QUOTED PASSAGE |

[Start of Attachment]

In fact, you will have to open the diaphragm to focus, and then close it down to taking aperture manually for each shot. There is no automatic diaphragm as all other SLR lenses have had since 1965; these are completely manual diaphragms.
This is not a macro lens. It gets about as close as every other portrait lens:
Kienzle Flieger Automat 800/2843, 31 August 2016 at close-focus distance on full-frame. Canon 5DSR, f/2 (T3.2) at 1/8,000 at ISO 100. bigger or camera-original © file to explore on your computer (mobile devices rarely display full resolution images properly).
It doesn't get that close, but it is ultra-sharp even wide-open:
600-pixel crop from above file. Canon 5DSR, f/2 (T3.2) at 1/8,000 at ISO 100. camera-original © file to explore on your computer (mobile devices rarely display full resolution images properly). If this is about 6" (15cm) wide on your screen, then the complete image at this same high magnification would be a 60 x 90" (1.5 x 2.2 meter) print!
If you need macro with this lens, use extension tubes.
Venus Optics Laowa 105mm f/2 T3.2 STF. bigger.
It's all metal, and all the markings are engraved.
All the barrel markings appear to be deeply engraved with a router — the expensive old-fashioned way LEICA does.
The identity ring around the front of the lens with the serial number seems to be laser-engraved.
This is a solid lens. Don't tell anyone, but when I unpacked mine I dropped it 4 feet (1.2 meters) onto a hardwood floor (wood panel over concrete) and it was fine. The reversed hood and caps probably helped protect it; and it bounced off the floor without a dent or scratch.
It's super-sharp. Even wide-open in the corners of my 50 megapixel Canon 5DSR it's still super sharp. There is the tiniest bit of red-blue lateral color at the sides at 50 MP, but it's too minor to notice in actual photos and Nikon cameras correct this automatically. There are no dedicated profiles for Canon cameras.
This lens has essentially perfect optics. Its only limitations are your skill as a photographer.
This lens has no electronic coupling to your camera. Do not expect any electronic focus indications, any EXIF data, or any meaningful exposure or aperture information in your viewfinder. Do not expect consistent auto exposure. You probably can get auto exposure in Av mode on Canon or A mode on Nikon, but expect to have to add exposure compensation that will vary by the aperture and light conditions.
Use Live view if you need perfection.
Otherwise I got surprisingly excellent results simply by looking at my ground glass.
Focus wide open at f/2 (T3.2) and then stop down to taking aperture.
T-stops, or "transmission" stops, mean that a lens transmits the same light as a perfect lens at the same f/stop. All lenses have T-stops slightly less than their f/stops because their glass doesn't transmit 100% of the light.
Most lenses today transmit between 90% and 99% of the light, so the T stop is essentially the same as the f/stop.

[End of Attachment]

GIVEN INFORMATION |
[Start of Attachment]

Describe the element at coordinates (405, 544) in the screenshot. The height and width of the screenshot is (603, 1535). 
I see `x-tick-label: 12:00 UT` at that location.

[End of Attachment]

TASKS FOR THIS EXERCISE |
a: Output the lens review word for word from "This is not" to "use extension tubes.".
b: Write the next part of the lens review, picking up after its final sentence.
The data has no connection to the text about the lens.

TASK-BY-TASK OUTPUTS |
a:
This is not a macro lens. It gets about as close as every other portrait lens:
Kienzle Flieger Automat 800/2843, 31 August 2016 at close-focus distance on full-frame. Canon 5DSR, f/2 (T3.2) at 1/8,000 at ISO 100. bigger or camera-original © file to explore on your computer (mobile devices rarely display full resolution images properly).
It doesn't get that close, but it is ultra-sharp even wide-open:
600-pixel crop from above file. Canon 5DSR, f/2 (T3.2) at 1/8,000 at ISO 100. camera-original © file to explore on your computer (mobile devices rarely display full resolution images properly). If this is about 6" (15cm) wide on your screen, then the complete image at this same high magnification would be a 60 x 90" (1.5 x 2.2 meter) print!
If you need macro with this lens, use extension tubes.

b:
When you add the gray apodization filter inside this lens, it only transmits about 39% of the light, so when set to f/2 (wide open), this lens gives the same exposure as a normal f/3.2 lens.
There are two aperture rings. Use only one at a time; leave the other wide open at f/2 or T3.2.
Either ring may be set to any setting between markings.
The f/stop ring has clicks at each stop down to f/22.
The T-stop ring has no clicks and goes to T8.
The T-stop ring is intended for cinematography.
If using an external meter, use the T-stop ring and treat it as calibrated f/stops for exposure; that's what a T-stop is. If your hand-held meter says f/5.6 at 1/250, set T5.6, not f/5.6.
Most of us buy this lens for its superb bokeh, in which case we of course want to shoot it wide open at f/2 (T3.2). Set both rings this way.
Otherwise, use whichever ring you like. I'd use the T-stop ring if you want the exposures to make sense with an external meter, and the f/stop ring if you need the smaller apertures.
This lens has superb bokeh. Backgrounds melt away and the subjects are ultra sharp with no worries from spherochromatism (colored bokeh), however operation is horridly clumsy and manual.
If you like to use lenses on adapters and enjoy the manual process, or if you shoot on a tripod, you'll probably love this lens.
If you expect autofocus, auto exposure, EXIF data, meaningful viewfinder information and a diaphragm that works without having to be adjusted manually on a constant basis, forget this lens and get the Canon EF 100mm f/2 for Canon, or the Nikon 105mm f/2 DC for Nikon, either of which are also superior lenses that also operate fully automatically.
The very best protective filter is the 67mm Hoya multicoated HD3 UV which uses hardened glass and repels dirt and fingerprints, and is also multicoated.
Filters last a lifetime, so you may as well get the best. The Hoya HD3 stays cleaner than the others since it repels oil and dirt.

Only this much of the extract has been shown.